The leader of the group is one Lieutenant Elliot, an over-thinking, indecisive officer-in-training with a talent for BSing his way out of errors in a training exercise. Much like a skilled nitpicker blasting plot holes through an inferior sci-fi show, Elliot picks a hole in a training scenario to explain away any apparent error he may have made. Flawed test means any score is rendered invalid. What a weasel.

Anyway, as one may expect from a "training day" type of episode, SG-1 Lite find themselves in a situation where their skills are put to the test in a training scenario that becomes "all too real." I'll tell you right now that I knew this apparently real threat, an alien incursion situation, was just part of the training exercise. Thankfully, the attempted illusion wasn't carried through the entire episode, cheating us of drama and rendering any tension we may have experienced moot.

Instead of going that well-travelled road through cliché, the writers give us a peak behind the curtain where General Hammond and the rest of SG-1 are generally chilling out in their scenario roles while SG-1 Lite plays laser tag through the SGC. The kids, through craftiness and skill, accomplish the mission about three quarters of the way through the ep.
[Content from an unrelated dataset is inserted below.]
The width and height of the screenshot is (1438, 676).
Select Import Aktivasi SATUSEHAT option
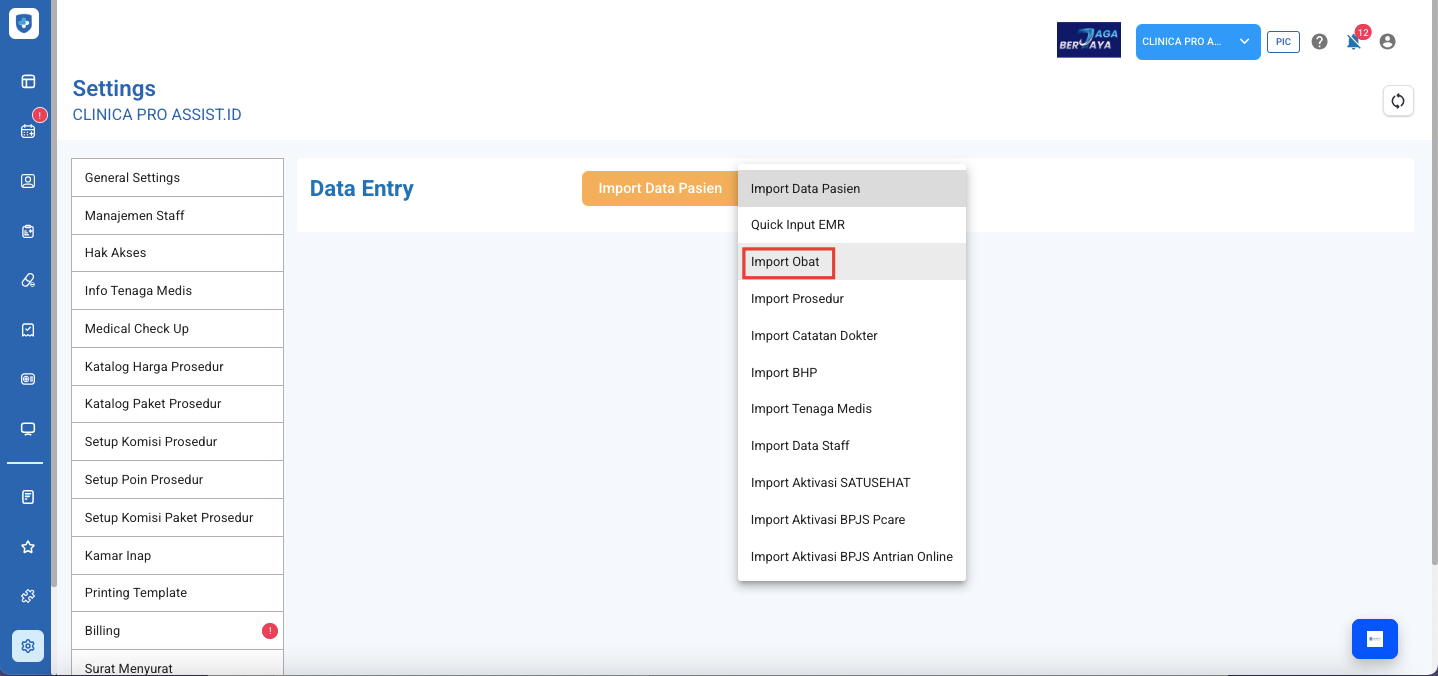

This is where the writers try out a little plot twist that kind of backfires. Seems that Haley was in on the illusion the whole time and helped stage a scene where she tries to shut down the stargate as the gate room is being flooded with radiation. She's knocked out by some kind of power surge and Elliot disobeys a direct order and risks his life so he can save Haley from Certain Doom. Of course, this begs a number of questions from your humble geek demigod.

When O'Neill ordered SG-1 Lite away from the gate room, he said it was because SG-3 was escaping heavy fire from Goa'uld forces. All right, cool, I'll buy that since he was speaking with the General Hammond and none of the recruits were around for whom to keep up the act. However, when the radiation attack happens, it is mentioned that it was probably coming from the Goa'uld who were fighting SG-3.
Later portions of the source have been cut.